The contribution of physical activity to good health and quality of life has been known for centuries. The ancient philosopher Plato noted: “Lack of activity destroys the good condition
of every human being while movement and methodical physical exercise save it and preserve it”. The current World Health Organization (WHO) guidelines show that Plato’s notion has not lost its importance, by
encouraging everyone, regardless age or ability, to engage in regular physical activity, ensuring proper physical development and maintenance of physical and mental health throughout the lifespan.1
However, only relatively recently a lack of physical activity has become a public health concern. This is largely due to the reduced requirement to be active in daily life. Vehicles, machines and technology now
complete the tasks that once required physical effort.2,3 Research shows stark decline in overall physical activity levels in high income countries over the last 40 years, with medium income and even low income
countries set to follow the trend.2 The WHO estimates that 35% of Europeans do not meet the recommended minimum level of activity for good health,2,4 and this is predicted to increase; not only in Europe, but
in many countries worldwide.2 Our better understanding of the impact of inactivity to health,5 has led to the recognition that physical inactivity is now the fourth leading risk factor for global mortality,
after high blood pressure, tobacco use, and high blood glucose, and before overweight and obesity.1 On top of that, the burden of disease caused by physical inactivity not only causes suffering for the victims,
their families and friends, but also puts a huge strain on health care systems and leads to a loss of productivity due to sickness from work. In Europe, it has been estimated that physical inactivity costs
between €150-300 per citizen per year.6 Physical activity is therefore considered a health promotion priority.7,8 In this light, this EUFIC review will define physical activity, address how it relates to health,
present recommendations and current physical activity levels, and touch upon economic and other aspects of the global inactivity trend.
Physical activity :
Physical activity is defined as any bodily movement, produced by skeletal muscles, that requires energy. This includes activities undertaken while working, playing, carrying out
household chores, travelling and engaging in recreational pursuits. Examples of such activities are lifting, carrying, walking, cycling, climbing stairs, housework, shopping, dancing, and gardening1. The
Compendium of Physical Activities is used to estimate the metabolic intensity of an activity compared to a resting state.9 These metabolic equivalents (METs) are used to classify activities as sedentary
behaviour (e.g. desk work, watching television), light intensity (e.g. food shopping, slow walking) moderate intensity (e.g. lawn mowing, slow cycling) and vigorous intensity activity (e.g. fast cycling, jogging).

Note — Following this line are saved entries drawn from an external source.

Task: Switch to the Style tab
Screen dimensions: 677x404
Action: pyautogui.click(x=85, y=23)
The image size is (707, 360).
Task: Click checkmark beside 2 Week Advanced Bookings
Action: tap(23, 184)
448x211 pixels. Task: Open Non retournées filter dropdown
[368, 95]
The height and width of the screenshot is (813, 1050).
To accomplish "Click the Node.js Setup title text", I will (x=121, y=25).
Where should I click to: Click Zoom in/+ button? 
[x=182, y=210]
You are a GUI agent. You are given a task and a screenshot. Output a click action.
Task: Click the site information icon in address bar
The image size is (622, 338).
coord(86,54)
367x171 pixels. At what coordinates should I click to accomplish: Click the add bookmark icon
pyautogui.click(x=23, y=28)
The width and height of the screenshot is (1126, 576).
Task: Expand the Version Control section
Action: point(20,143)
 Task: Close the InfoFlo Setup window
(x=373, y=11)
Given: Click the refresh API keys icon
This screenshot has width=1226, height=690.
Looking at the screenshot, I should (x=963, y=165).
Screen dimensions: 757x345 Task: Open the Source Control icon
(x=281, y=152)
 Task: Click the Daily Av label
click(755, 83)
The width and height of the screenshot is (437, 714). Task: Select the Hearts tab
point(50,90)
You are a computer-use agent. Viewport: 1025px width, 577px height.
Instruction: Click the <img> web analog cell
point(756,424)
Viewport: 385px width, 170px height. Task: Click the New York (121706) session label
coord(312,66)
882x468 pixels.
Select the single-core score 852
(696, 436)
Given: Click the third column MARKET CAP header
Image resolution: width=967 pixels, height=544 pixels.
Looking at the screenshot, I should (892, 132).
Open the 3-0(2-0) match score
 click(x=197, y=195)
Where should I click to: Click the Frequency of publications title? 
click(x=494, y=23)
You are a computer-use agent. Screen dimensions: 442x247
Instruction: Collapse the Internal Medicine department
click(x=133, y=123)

See Annex 1 and 2 on definitions and the classification of physical activities with further details and examples. Moreover, the human body is built to move, and major systems, including the skeletal, muscular,
metabolic, circulatory, digestive and endocrine systems, do not develop and function properly unless stimulated by frequent physical activity. As such, physical activity has both a preventive and therapeutic
effect across several diseases and conditions and contributes to quality of life in many ways.1,10,11,12,13 See also section 5 on physical activity and health.
Physical activity and health :
Since a landmark study in 195332 found that London Transport Authority bus drivers were more likely to develop heart disease than their more active bus conductor colleagues, the link
between physical activity and disease has been explored extensively. There is now a large body of evidence on the importance of physical activity in disease prevention. 1,7,10,11,12,25 Inactivity contributes
to premature death, the development of heart disease and stroke, obesity, type 2 diabetes, colon cancer, breast cancer, poor skeletal health and depression.1,10,11,12 A large-scale study5, estimated that,
worldwide, physical inactivity causes 6% of the burden of disease from heart disease, 7% of type 2 diabetes and 10% of breast and colon cancers. Overall it was calculated that inactivity caused 5.3 million
premature deaths worldwide. The authors stated that 121,000 deaths from heart disease, 14,000 deaths from breast cancer and 24,000 deaths from colon cancer could have been avoided in Europe in 2008 if everyone
had been active enough to meet the current WHO recommendations.5 The effects of inactivity on the different health conditions have been observed independently from the impact on weight status, and are discussed
separately within this section.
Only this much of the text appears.